The Pittsburg Conference on Analytical Chemistry and Applied Spectroscopy is the premier annual laboratory science conference. The 66-year-old summit sets the tone for the rest of the year, with manufacturers debuting new analytical instrumentation that is sure to play a role in future research discoveries, along with lecturers delivering technical insights into their groundbreaking work, including how to propel the industry forward.
This year is no exception. For this reason, R&D Magazine has asked three industry experts—Michael Allen, vice president of marketing at Metrohm USA; Michael McGinley, manager, Core Products, Phenomenex; and Kelly Williams, product manager, Labconco Corp. to share their expectations for Pittcon 2016 prior to attending the conference March 6-10 in Atlanta.
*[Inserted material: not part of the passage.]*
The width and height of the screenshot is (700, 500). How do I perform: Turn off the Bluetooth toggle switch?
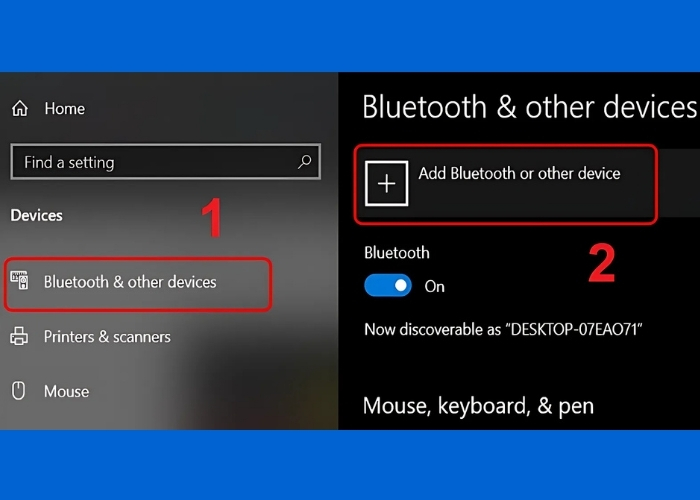[388, 286]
R&D: What technology trends do you expect to see at Pittcon 2016?
Allen: Just like the consumer electronics space, scientists expect more features and performance in a smaller, lighter and competitively priced platform. To address this demand in analytical chemistry, I believe the trend will be toward more application-dedicated instruments.
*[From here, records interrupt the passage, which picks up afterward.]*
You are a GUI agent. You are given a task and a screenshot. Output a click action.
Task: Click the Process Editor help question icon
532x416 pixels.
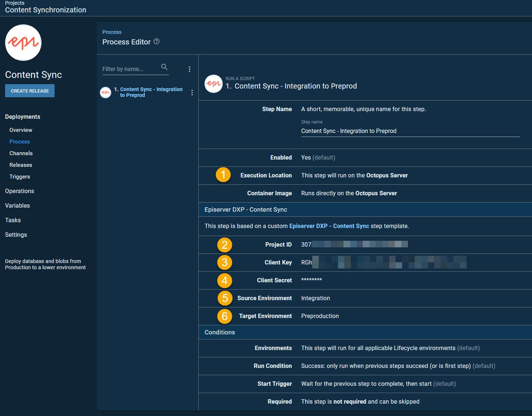coord(156,42)
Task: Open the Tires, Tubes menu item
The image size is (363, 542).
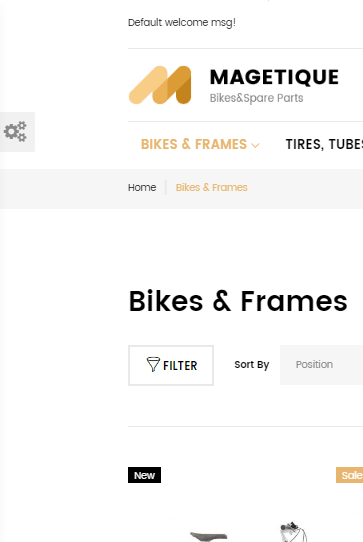Action: coord(324,144)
McGinley: I expect to see and hear further application development and implementation of miniaturization of all areas of analytical science (both spectroscopy and analytical chemistry). Sensitivity, reliability, accuracy, and cost containment will continue as ongoing trends across all industries. Automation of analytical solutions will also be featured widely at the meeting.
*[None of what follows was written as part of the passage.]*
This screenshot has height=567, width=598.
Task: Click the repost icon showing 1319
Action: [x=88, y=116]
Williams: Instruments and equipment that are smarter in that they give better results while requiring less resources as well as less human interaction and designs that incorporate smart, touchscreen technology that automate tasks and reduce the chance of human error.
R&D: How do you expect Pittcon 2016 to be different from Pittcon 2015?
McGinley: Since 2009 we have seen an emphasis on applications other than biopharmaceutical, including clinical, food, environmental, and forensics. This goes for vendors and attendees. Especially this year, we are expecting renewed interest in analytical science innovations.
Williams: More touchscreens, Bluetooth and advancements in processing big data.
R&D: What technology, technique or specific research application are you most looking forward to seeing at the conference?
McGinley: I continue to be excited about innovations in particle morphologies for improved liquid chromatography (core-shell, superficiously porous silica, poroshell, etc.). SFC and innovations in mass spectrometry also are exciting topics for this year. The use of automation in sample preparation and analysis workflows will be of interest for myself and others at the show.
R&D: What technologies/trends do you expect to see in the industry beyond 2016?
Allen: When it comes to laboratory analytical chemistry, the trend will be toward software-driven data collection and analysis. As operators continue to be responsible for more instruments and an increasing workload, instrument companies will respond to that need through automation and software-assisted measurements. What used to be known as software method files will become full SOPs for an analytical procedure – driven by the instrument.
McGinley: I expect continued interest in analytical analysis (chromatography and mass spectroscopy) in the years ahead with automation playing an ever more important role in reducing costs and improving throughout. Informatics will also continue to increase in importance as new technologies generate more data that need to be properly interpreted to deliver meaningful answers.
Williams: Trend to do more with less. Use less chemicals for tests, protect the environment and increase lab safety, as well as investments in science that make the world a safer place, such as food safety.
R&D: How would you sum up the future of the laboratory industry?
Allen: In the short term, I believe the focus of laboratory instruments will be repetitive analysis. In the future, the performance of laboratory instruments will scale to more closely match the practical needs of the laboratory customer. Integration with and automation of the workflow will be a key area of emphasis. The focus will mostly likely be safety, speed and cost per analysis.
McGinley: Especially with continued advancement in separation and detection technologies, I expect analytical science to continue to expand its ability to answer challenging scientific questions about the world around us. Be it biopharmaceutical, environmental, food science, or clinical chemistry, I foresee an expanding need for analytical analysis to improve the quality of our products and safety of our environment.
Williams: Laboratory Industry has a very positive future. Research and discovery is what advances our knowledge of the world and ultimately advances our everyday life. People want to advance and will continue to invest in a better future for the world.